DIRECTIVE:
Could you carry on the Halloween post below, picking up right after its last line, "They say you always remember your 1st time."?

I wrote this last year…
You know what’s crazy? I’ll tell you what’s crazy™
Halloween from the inside out.
It doesn’t take a lot to dress up and ring a doorbell and say “Trick Or Treat.”
Mutants and mongoloids have been doing that for over 100 years.
The trick is handling the door from the inside out.
Halloween from the inside out is an art form all by itself.
Do you decorate your house with black and orange streamers? Do you put RIP signs on the front grass. Do you have spooky music playing, a strobe light, a Frankenstein monster that gargles tequilla?
Do you sit on the porch and wait for the Trick or Treaters? Do you have the door open so they know you are as excited they’re coming as they are to come?
Do you shut the door and make them wonder what is going to happen next?
After half a century, I’ve figured all this out. I could map it out for you and show you where X marks the spot for this sacred halloween moment, but out of respect to you and the halloweed institution of halloween, Ill let you do that yourself over a time of trial and error.
Do you remember your 1st time?
They say you always remember your 1st time.

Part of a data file
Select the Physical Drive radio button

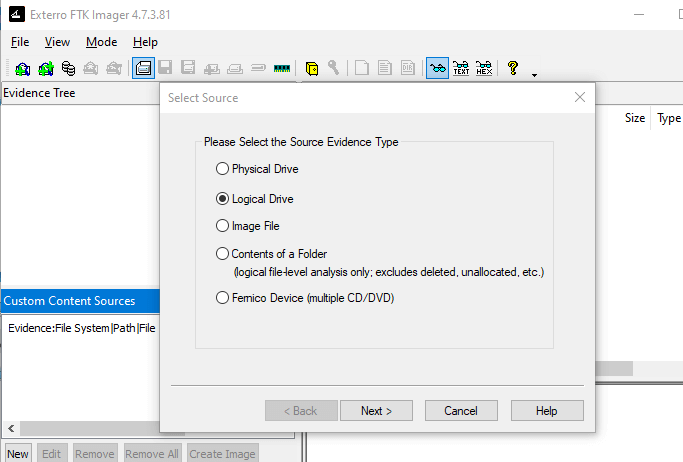(222, 169)
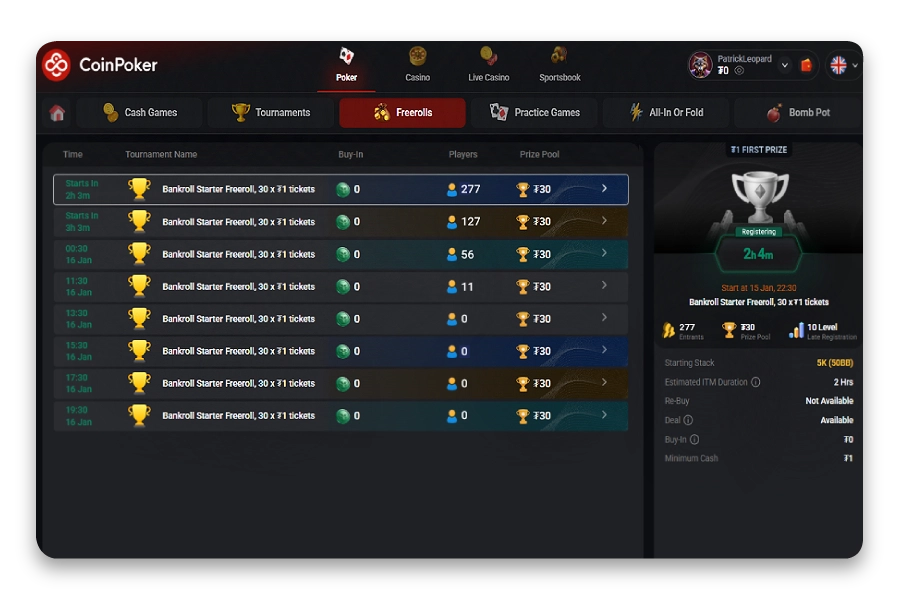Viewport: 900px width, 600px height.
Task: Open the red wallet icon
Action: click(x=807, y=65)
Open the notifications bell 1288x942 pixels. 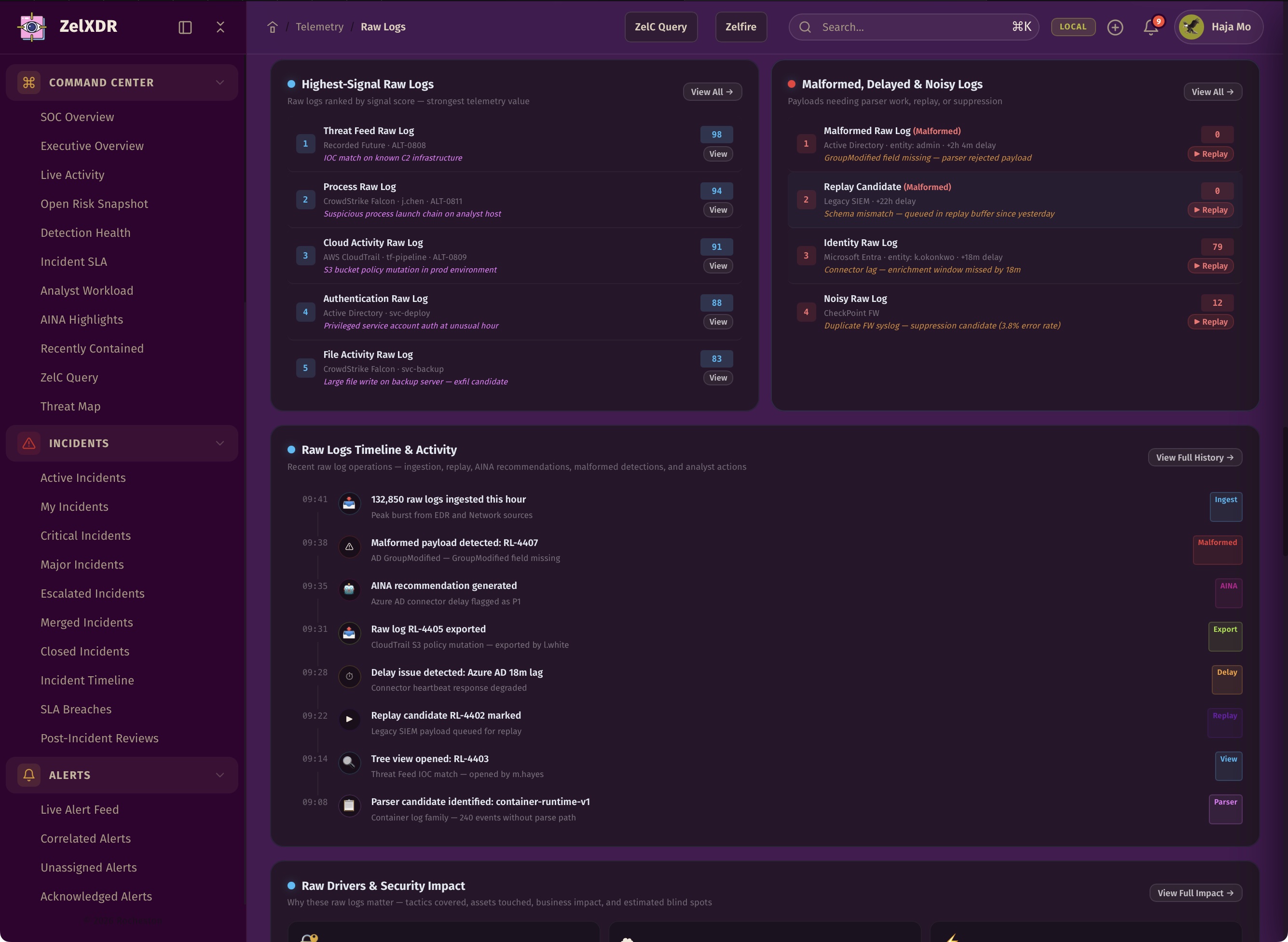tap(1151, 27)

RESULT OF THIS TASK:
Honestly I don’t remember the 1st time I opened the door and stared into the eyes of a 6 year old candy loving Satan face.
So it was exciting to me that my 15 year old son this year was having his first time.
Big kids handing candy to little kids.
It’s a passing of the torch.
It’s Friday night and I have to work.
Sad but true.
So I buy 3 big bags of deluxe candy and put it in a big bowl and place it on a stool.
“I need you to work the door for me,” I say over and over.
He is non-commital.
“OK, if i’m not going out.”
“Out?”
“Dad?”
The breveloquent communication between father and teen.
Friday night rolls around and he invites a high school buddy over.
He tells me the door begins ringing as the darkness envelopes our suburban neighborhood.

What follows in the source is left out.